Even a standard municipal sanitary engineering degree won't put you on Orenco's employment radar, because it doesn't provide the training for what Orenco produces.

Eric Ball refers to Orenco's sewer technology as "a water system in reverse." With a conventional sewer system, like Roseburg's, when a toilet is flushed, all the waste flows by gravity through large-diameter pipes to a central treatment plant.

With Orenco's sewer technology, only the liquid portion of the waste is transported through small diameter PVC pipes to a smaller, simpler treatment plant. The solid waste stays in the Orenco tank.

If Orenco outfitted Roseburg and outlying areas with its equipment, Ball said Winchester, for example, would have its own treatment facility. All of Roseburg would be broken up into decentralized areas so waste wouldn't be pumping to one location from miles away.

Orenco has found loyal workers for its specialized industry. The company has a total of 1,030 years of experience among its staff, with some just starting out, but many with at least 15 years.

It's a relaxed atmosphere. The owners aren't in lavish offices, and none of the company's brass stroll through the hallways in a suit or tie.

"If you come here in the summer, half the people are wearing shorts," Ball said.

Most of the company's production workers are from Douglas County, Ball said. All four owners have engineering degrees, but employees with a high school education only have been promoted through Orenco's ranks.
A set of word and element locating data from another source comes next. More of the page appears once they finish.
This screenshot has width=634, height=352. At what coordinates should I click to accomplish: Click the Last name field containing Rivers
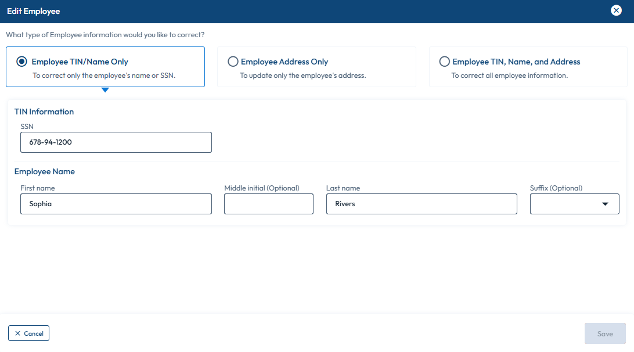pyautogui.click(x=422, y=204)
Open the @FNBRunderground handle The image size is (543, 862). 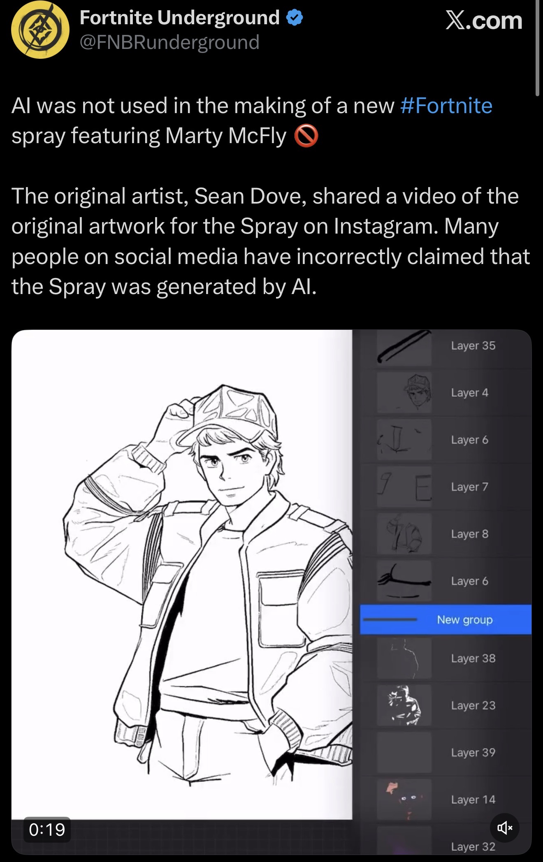[169, 42]
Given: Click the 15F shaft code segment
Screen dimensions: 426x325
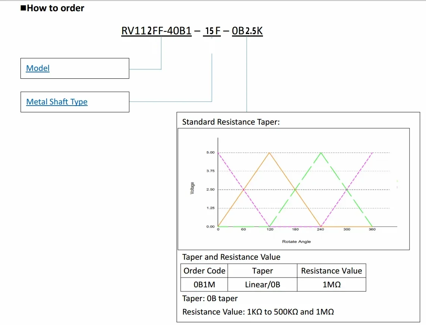Looking at the screenshot, I should (x=212, y=31).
The company has partnered with UCC to create management training courses and funded employees to take such classes through the college.
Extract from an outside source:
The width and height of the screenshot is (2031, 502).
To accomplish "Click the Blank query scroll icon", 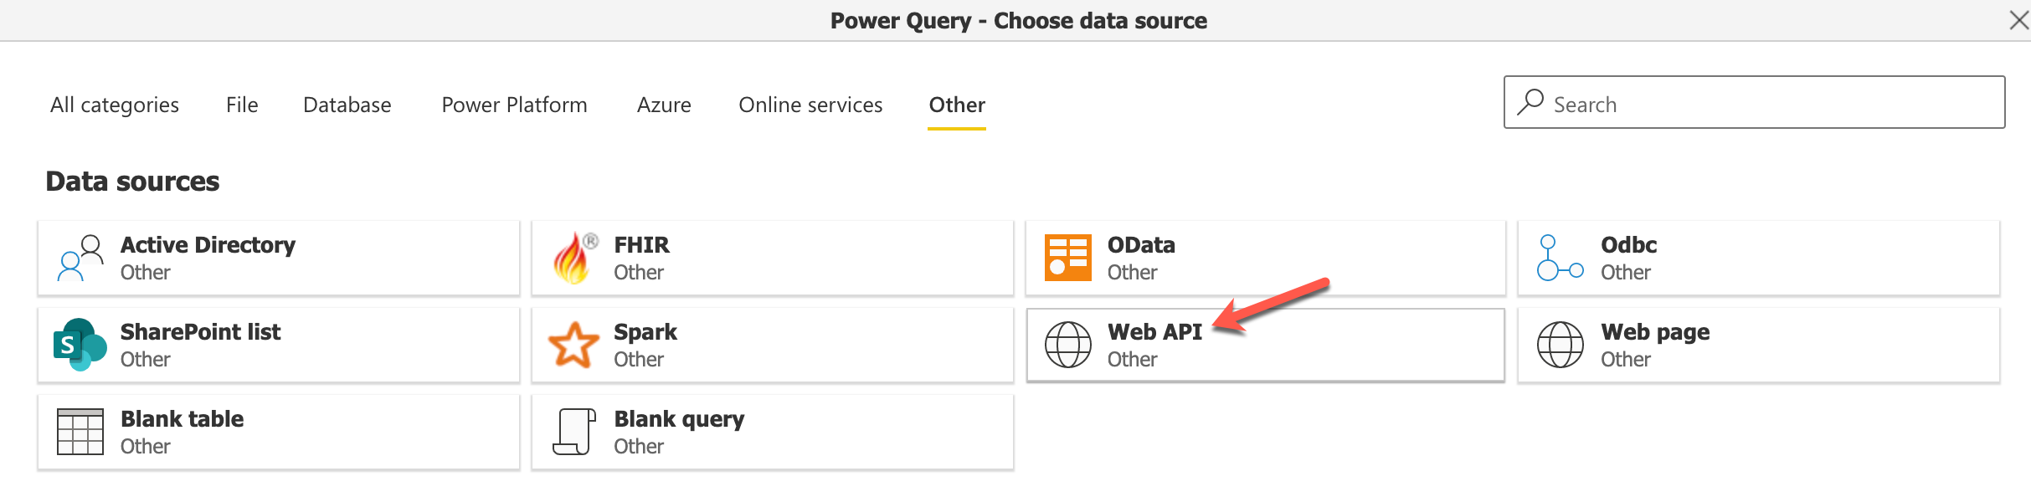I will pos(574,432).
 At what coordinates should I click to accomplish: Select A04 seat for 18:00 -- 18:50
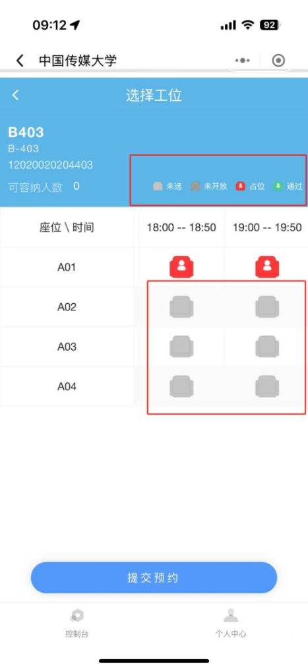181,386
In the Midwest, where there's a large automotive industry, someone could switch jobs to Orenco fairly easily because the jobs would be similar, Ball said. Without that type of job pool locally, Orenco relies on training its own.
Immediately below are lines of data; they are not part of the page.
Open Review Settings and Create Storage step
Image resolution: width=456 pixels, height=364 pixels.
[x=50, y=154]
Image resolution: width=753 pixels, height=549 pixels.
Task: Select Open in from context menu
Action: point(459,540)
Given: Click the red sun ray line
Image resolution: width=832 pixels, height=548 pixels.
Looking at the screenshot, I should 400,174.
"When you look at a manufacturing company, we're way out of whack with tradition," Ball said.



NEXT MOVE

There's a United States map in Orenco's main office with little red flags denoting communities using the company's sewer systems.

Ball admits it's a bit outdated, but it still shows large clusters of flags throughout Western Oregon, Washington and Northern California.

The West Coast is Orenco's main market, but that is changing. There are already red flags on the map as far away as Florida.

"We fully expect to have another facility in the East, at some point," he said. "It's not going to be in two years, but at some point in the future, it's going to be."

Often, new sewer systems have to receive state and/or local approval because they aren't connected to the already existing sewer lines.

Such new regulations and ordinances are being adopted, making Orenco's technology more widely available around the country and world. The company has 100 distributors and dealers, including some in Canada, Europe and one recently acquired in Greece.

The majority of Orenco's business is in concrete tanks. Though, with the $1.2 million, 40-employee expansion to its fiberglass manufacturing plant, the expectation is obviously for that market to grow.

Sandra Huffstutter, Orenco's corporate communications manager, said at least part of the company's flagship products are produced in that building. One 1,500-gallon, injection-molded fiberglass tank is created every hour and usually sold outside of Oregon.

While Ball is already talking about expanding to the East Coast, there aren't any plans to leave Douglas County. The company was founded in Melrose and moved to Sutherlin in 1994.

It has received praise from local business organizations and legislators ever since. Bruce Hanna, state representative for District 7, held it up as a prime example of a thriving local business at last November's Roseburg Area Chamber of Commerce Business Outlook Forum.

The 23-acre Sutherlin site has a total of 120,000 square feet of buildings. That will also grow as the administration building will have a 12,000-square-foot addition this year.

Orenco started a swing shift in June and a graveyard shift is another possibility.

"We think the next four years are going to be really big for us," Ball said.